From the advisory:
FFmpeg contains a type conversion vulnerability while parsing malformed 4X
movie files. The vulnerability may be exploited by a (remote) attacker to
execute arbitrary code in the context of FFmpeg or an application using
the FFmpeg library.
Upstream has fixed this in svn r16846, i haven't found a release yet.
media-video, do you pull updates from trunk and can provide an ebuild? Or do we wait for the ffmpeg folks for a release?
(In reply to comment #1)
> media-video, do you pull updates from trunk and can provide an ebuild?

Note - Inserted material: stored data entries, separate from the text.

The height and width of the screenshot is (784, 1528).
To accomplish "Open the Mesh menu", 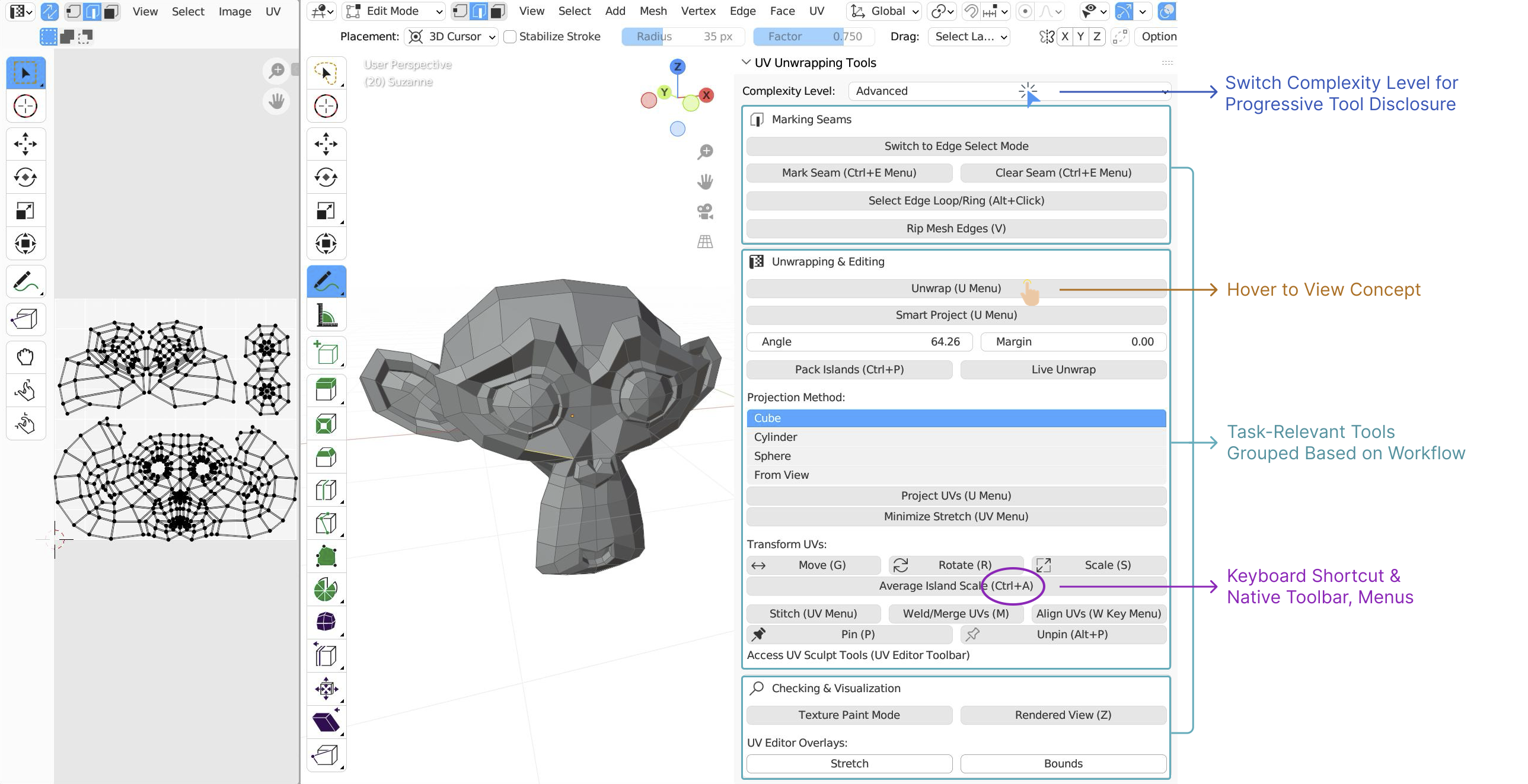I will 652,11.
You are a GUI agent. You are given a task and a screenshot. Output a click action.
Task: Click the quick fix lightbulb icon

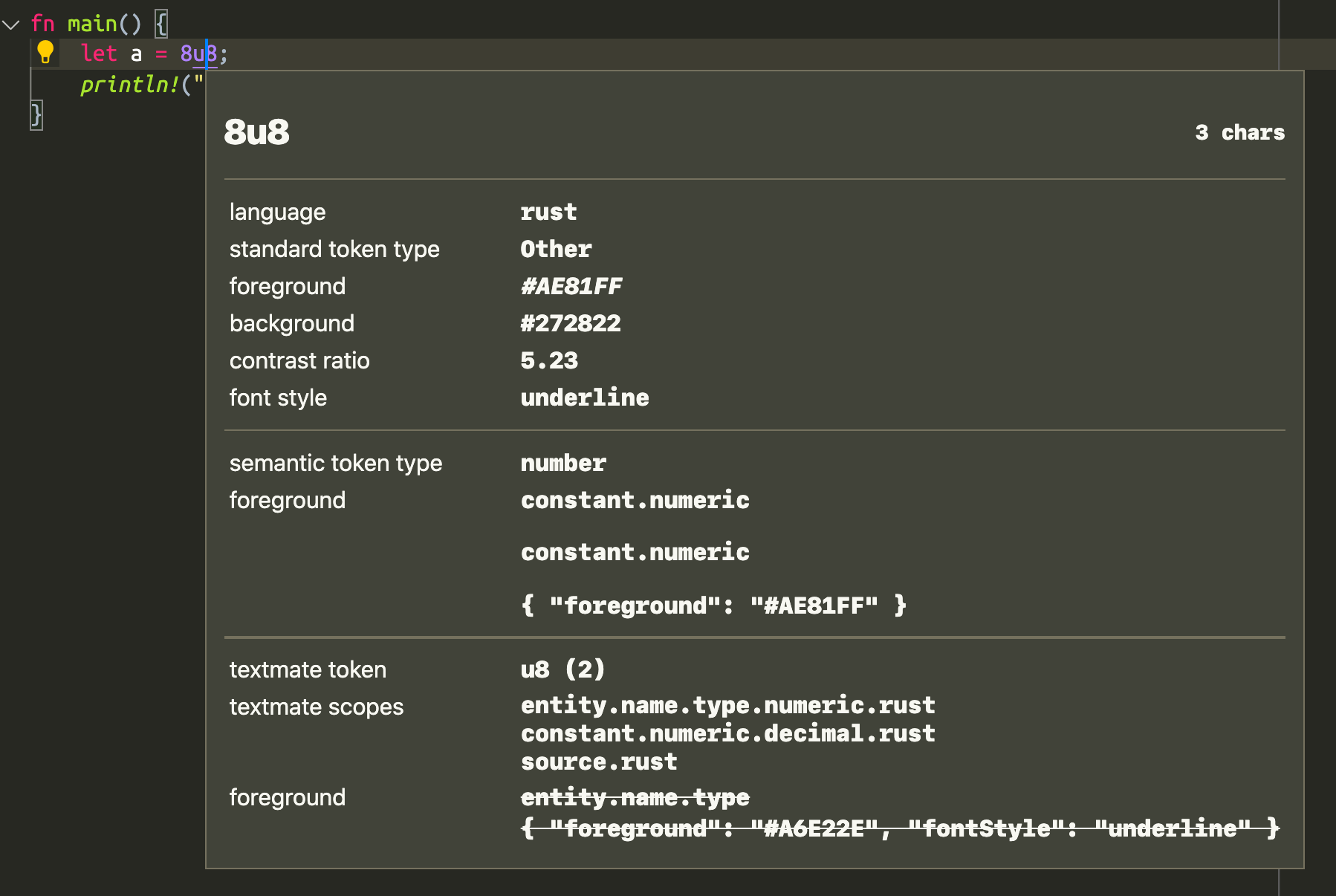pos(45,52)
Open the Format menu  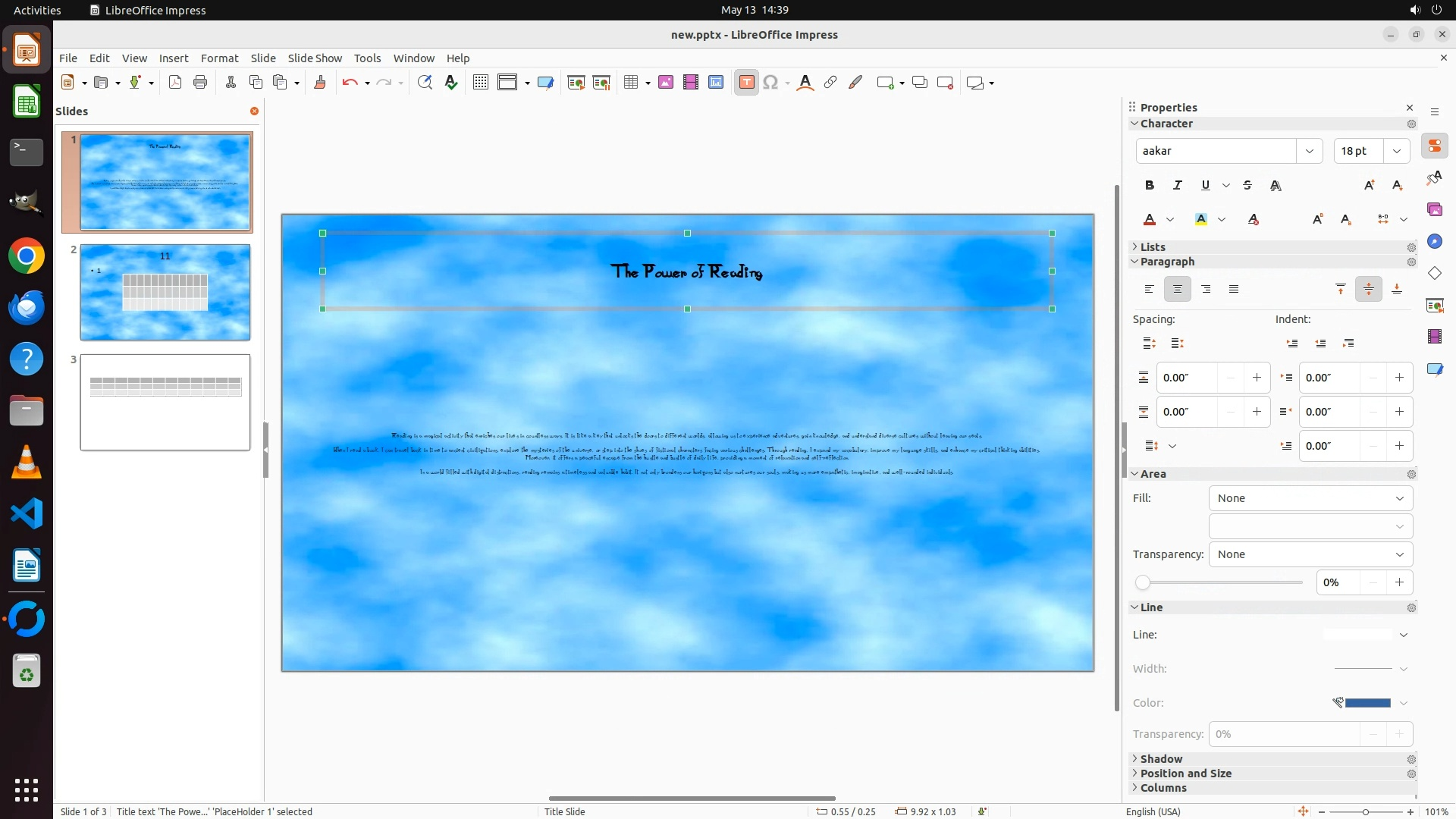tap(219, 58)
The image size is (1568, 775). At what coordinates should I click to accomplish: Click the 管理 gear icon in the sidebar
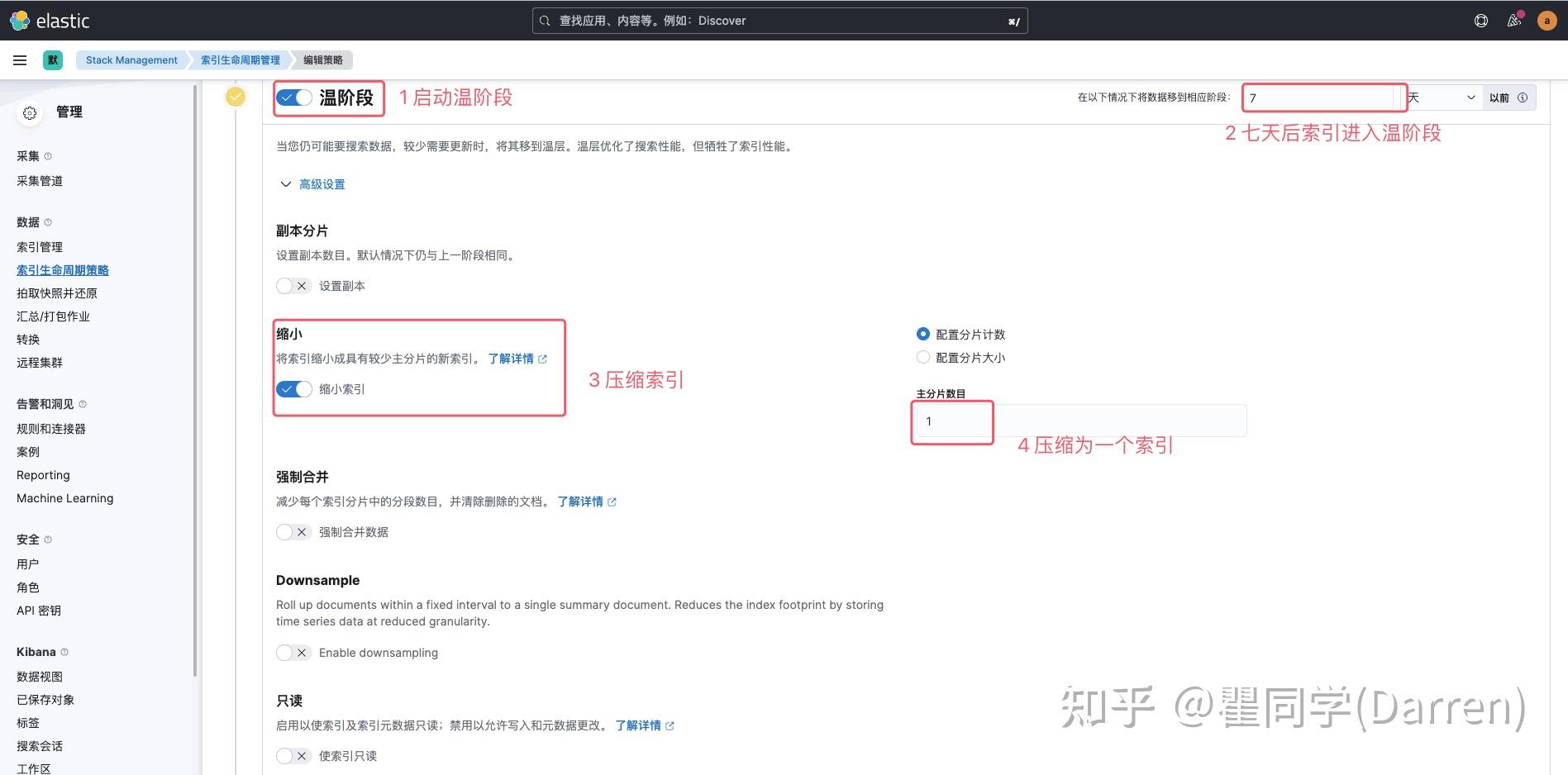click(x=30, y=113)
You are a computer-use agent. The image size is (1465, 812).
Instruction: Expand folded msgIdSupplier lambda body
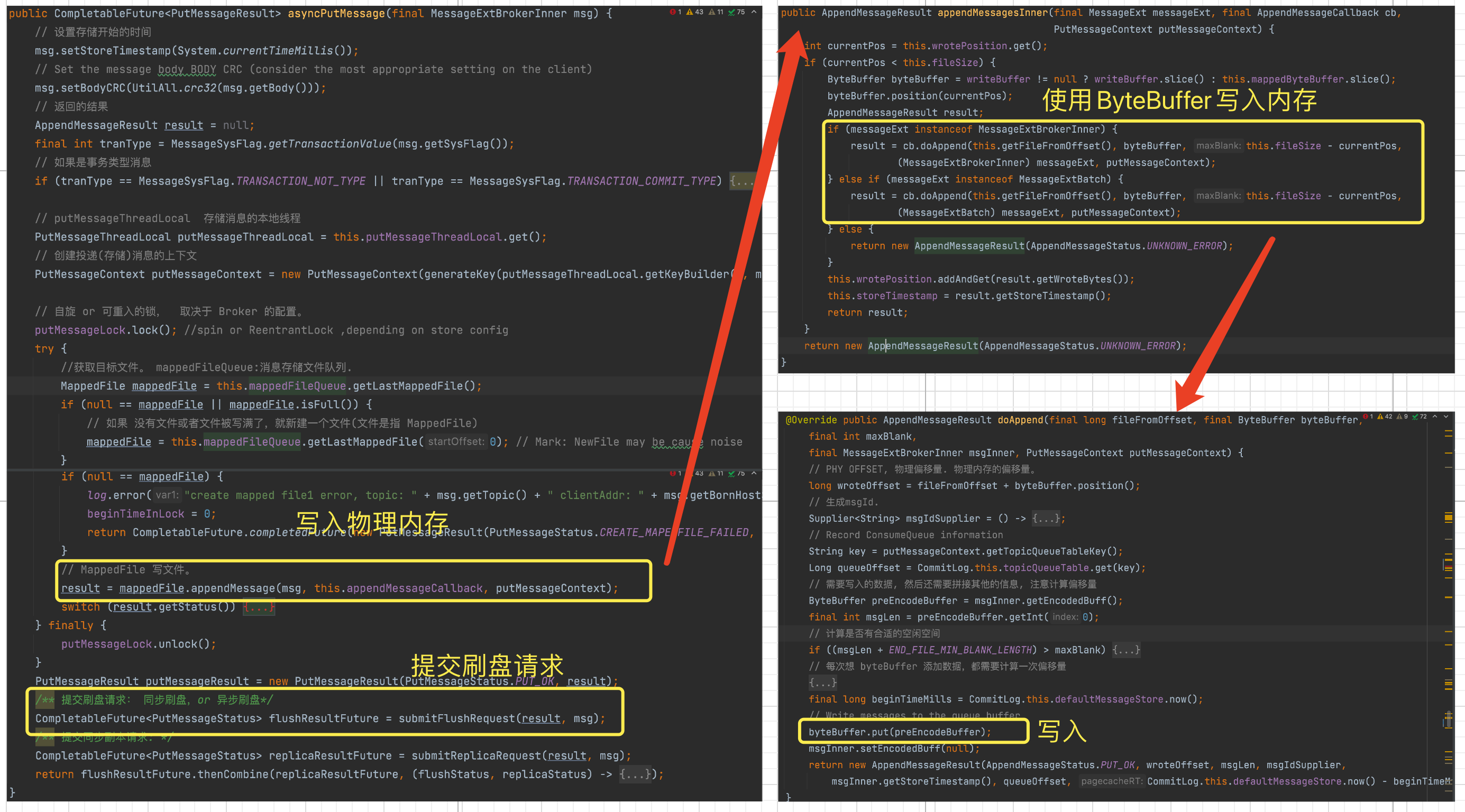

Or do we
> wait for the ffmpeg folks for a release?
A release is expected around the end of february; I'll make a new snapshot
rev 16916, aka 0.4.9_p20090201 is in the tree; don't forget all the packages bundling ffmpeg too
thanks for the quick response.
target keywords for: media-video/ffmpeg-0.4.9_p20090201
alpha, amd64, arm, hppa, ia64, ppc, ppc64, sparc, x86, ~x86-fbsd
Please do, we have 10 days maximum for a glsa, so a little testing on this complex piece would not hurt.
Stable on alpha.
# ChangeLog for media-video/ffmpeg
# Copyright 1999-2009 Gentoo Foundation; Distributed under the GPL v2
# $Header: /var/cvsroot/gentoo-x86/media-video/ffmpeg/ChangeLog,v 1.264 2009/02/01 16:23:10 aballier Exp $
*ffmpeg-0.4.9_p20090201 (01 Feb 2009)
01 Feb 2009; Alexis Ballier <email@example.com>
new snapshot, bug #257217
Stable on alpha. Again (that's what you get for being quick).
Stable for HPPA.